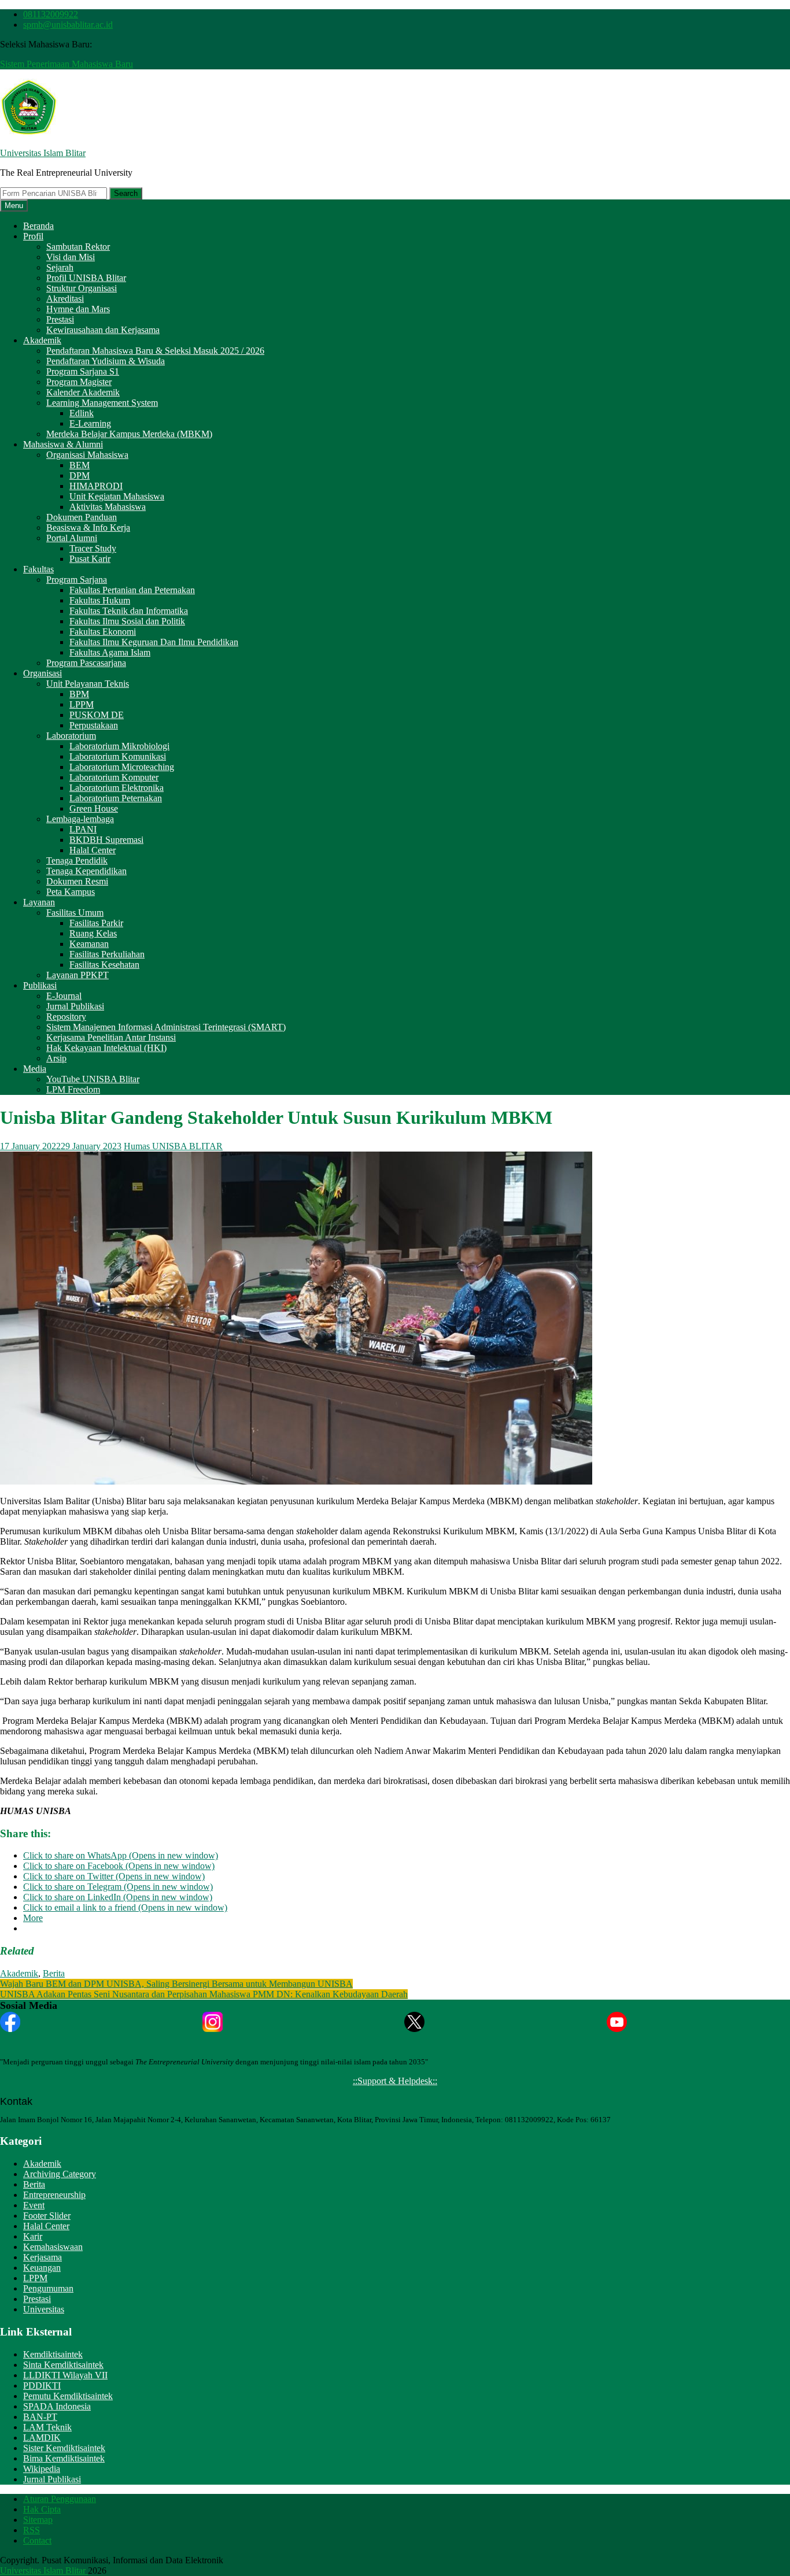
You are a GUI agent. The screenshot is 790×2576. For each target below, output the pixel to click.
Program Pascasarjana (86, 663)
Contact (37, 2540)
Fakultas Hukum (99, 600)
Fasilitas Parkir (96, 923)
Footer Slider (47, 2215)
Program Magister (79, 382)
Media (34, 1069)
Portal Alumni (71, 538)
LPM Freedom (73, 1089)
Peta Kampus (70, 892)
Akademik (42, 340)
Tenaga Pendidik (77, 860)
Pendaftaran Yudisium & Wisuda (105, 361)
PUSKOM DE (96, 715)
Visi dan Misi (70, 257)
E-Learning (90, 423)
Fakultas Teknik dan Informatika (128, 611)
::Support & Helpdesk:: (395, 2081)
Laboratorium (71, 736)
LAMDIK (42, 2437)
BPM (79, 694)
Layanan (39, 902)
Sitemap (38, 2520)
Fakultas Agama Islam (109, 652)
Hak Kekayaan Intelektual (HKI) (106, 1048)
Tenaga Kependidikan (86, 871)
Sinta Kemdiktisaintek (63, 2365)
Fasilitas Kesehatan (104, 964)
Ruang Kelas (93, 933)
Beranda (38, 226)
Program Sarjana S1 (82, 371)
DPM (79, 475)
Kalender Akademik (83, 392)
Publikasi (40, 985)
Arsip (56, 1058)
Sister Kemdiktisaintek (64, 2448)
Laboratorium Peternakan (115, 798)
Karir (32, 2236)
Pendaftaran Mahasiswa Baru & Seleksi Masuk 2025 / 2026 (155, 351)
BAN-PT (40, 2417)
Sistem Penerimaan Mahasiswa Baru (66, 64)
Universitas (43, 2309)
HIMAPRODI (96, 486)
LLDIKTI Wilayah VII (65, 2375)
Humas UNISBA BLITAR (173, 1146)
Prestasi (60, 319)
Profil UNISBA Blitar (86, 278)
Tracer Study (92, 548)
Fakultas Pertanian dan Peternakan (132, 590)
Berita (54, 1973)
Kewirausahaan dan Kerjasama (103, 330)
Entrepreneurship (54, 2195)
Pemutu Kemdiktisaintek (68, 2396)
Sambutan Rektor (78, 246)
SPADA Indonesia (57, 2406)
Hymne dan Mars (78, 309)
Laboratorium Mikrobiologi (119, 746)
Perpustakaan (93, 725)
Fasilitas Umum (75, 912)
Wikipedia (41, 2469)
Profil (33, 236)
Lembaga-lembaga (80, 819)
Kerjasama (42, 2257)
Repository (66, 1016)
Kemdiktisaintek (53, 2354)
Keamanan (89, 944)
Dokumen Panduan (81, 517)
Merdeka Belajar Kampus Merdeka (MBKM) (129, 434)
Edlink (81, 413)
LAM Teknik (47, 2427)
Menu (14, 205)
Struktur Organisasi (81, 288)
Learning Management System (102, 403)
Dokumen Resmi (77, 881)
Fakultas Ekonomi (102, 631)
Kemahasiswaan (53, 2247)
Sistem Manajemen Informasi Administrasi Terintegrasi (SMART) (166, 1027)
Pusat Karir (89, 559)
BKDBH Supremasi (106, 840)
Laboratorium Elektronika (116, 788)
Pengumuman (48, 2288)
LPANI (83, 829)
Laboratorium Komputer (113, 777)
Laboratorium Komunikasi (117, 756)
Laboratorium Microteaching (121, 767)
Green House (93, 808)
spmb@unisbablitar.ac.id (68, 24)
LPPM (81, 704)
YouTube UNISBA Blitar (92, 1079)
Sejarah (59, 267)
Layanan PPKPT (77, 975)
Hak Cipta (42, 2509)
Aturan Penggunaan (59, 2499)
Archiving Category (59, 2174)
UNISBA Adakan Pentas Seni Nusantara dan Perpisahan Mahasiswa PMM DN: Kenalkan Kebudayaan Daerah (204, 1994)
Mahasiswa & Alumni (63, 444)
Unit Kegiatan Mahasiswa (116, 496)
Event (34, 2205)
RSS (31, 2530)
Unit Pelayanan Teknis (87, 684)
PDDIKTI (42, 2385)
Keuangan (42, 2267)
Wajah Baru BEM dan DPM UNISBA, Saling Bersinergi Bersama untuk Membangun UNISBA (176, 1984)
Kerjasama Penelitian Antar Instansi (111, 1037)
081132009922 (50, 14)
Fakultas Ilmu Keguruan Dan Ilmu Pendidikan (153, 642)
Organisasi (42, 673)
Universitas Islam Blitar (43, 153)
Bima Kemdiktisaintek (64, 2458)
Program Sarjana (76, 579)
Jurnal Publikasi (75, 1006)
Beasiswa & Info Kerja (88, 527)
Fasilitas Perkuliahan (107, 954)
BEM (79, 465)
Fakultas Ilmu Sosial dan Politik (127, 621)
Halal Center (92, 850)
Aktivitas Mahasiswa (107, 507)
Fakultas (38, 569)
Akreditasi (65, 299)
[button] (29, 107)
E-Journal (64, 996)
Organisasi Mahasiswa (87, 455)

++++++++++

### [Exercise]
Look above for the line with "Program Magister (79, 382)"; retype exactly that line, every line after it up to the line with "LPPM (81, 704)", and that line too, nothing else.

### [Solution to this task]
Program Magister (79, 382)
Media (34, 1069)
Portal Alumni (71, 538)
LPM Freedom (73, 1089)
Peta Kampus (70, 892)
Akademik (42, 340)
Tenaga Pendidik (77, 860)
Pendaftaran Yudisium & Wisuda (105, 361)
PUSKOM DE (96, 715)
Visi dan Misi (70, 257)
E-Learning (90, 423)
Fakultas Teknik dan Informatika (128, 611)
::Support & Helpdesk:: (395, 2081)
Laboratorium (71, 736)
LAMDIK (42, 2437)
BPM (79, 694)
Layanan (39, 902)
Sitemap (38, 2520)
Fakultas Agama Islam (109, 652)
Hak Kekayaan Intelektual (HKI) (106, 1048)
Tenaga Kependidikan (86, 871)
Sinta Kemdiktisaintek (63, 2365)
Fasilitas Kesehatan (104, 964)
Ruang Kelas (93, 933)
Beranda (38, 226)
Program Sarjana S1 (82, 371)
DPM (79, 475)
Kalender Akademik (83, 392)
Publikasi (40, 985)
Arsip (56, 1058)
Sister Kemdiktisaintek (64, 2448)
Laboratorium Peternakan (115, 798)
Karir (32, 2236)
Pendaftaran Mahasiswa Baru & Seleksi Masuk 2025 / 2026 (155, 351)
BAN-PT (40, 2417)
Sistem Penerimaan Mahasiswa Baru (66, 64)
Universitas (43, 2309)
HIMAPRODI (96, 486)
LLDIKTI Wilayah VII (65, 2375)
Humas UNISBA BLITAR (173, 1146)
Prestasi (60, 319)
Profil UNISBA Blitar (86, 278)
Tracer Study (92, 548)
Fakultas Pertanian dan Peternakan (132, 590)
Berita (54, 1973)
Kewirausahaan dan Kerjasama (103, 330)
Entrepreneurship (54, 2195)
Pemutu Kemdiktisaintek (68, 2396)
Sambutan Rektor (78, 246)
SPADA Indonesia (57, 2406)
Hymne dan Mars (78, 309)
Laboratorium Mikrobiologi (119, 746)
Perpustakaan (93, 725)
Fasilitas Umum (75, 912)
Wikipedia (41, 2469)
Profil (33, 236)
Lembaga-lembaga (80, 819)
Kerjasama (42, 2257)
Repository (66, 1016)
Kemdiktisaintek (53, 2354)
Keamanan (89, 944)
Dokumen Panduan (81, 517)
Merdeka Belajar Kampus Merdeka (MBKM) (129, 434)
Edlink (81, 413)
LAM Teknik (47, 2427)
Menu (14, 205)
Struktur Organisasi (81, 288)
Learning Management System (102, 403)
Dokumen Resmi (77, 881)
Fakultas Ekonomi (102, 631)
Kemahasiswaan (53, 2247)
Sistem Manajemen Informasi Administrasi Terintegrasi (SMART) (166, 1027)
Pusat Karir (89, 559)
BKDBH Supremasi (106, 840)
Laboratorium Elektronika (116, 788)
Pengumuman (48, 2288)
LPANI (83, 829)
Laboratorium Komputer (113, 777)
Laboratorium Komunikasi (117, 756)
Laboratorium Microteaching (121, 767)
Green House (93, 808)
spmb@unisbablitar.ac.id (68, 24)
LPPM (81, 704)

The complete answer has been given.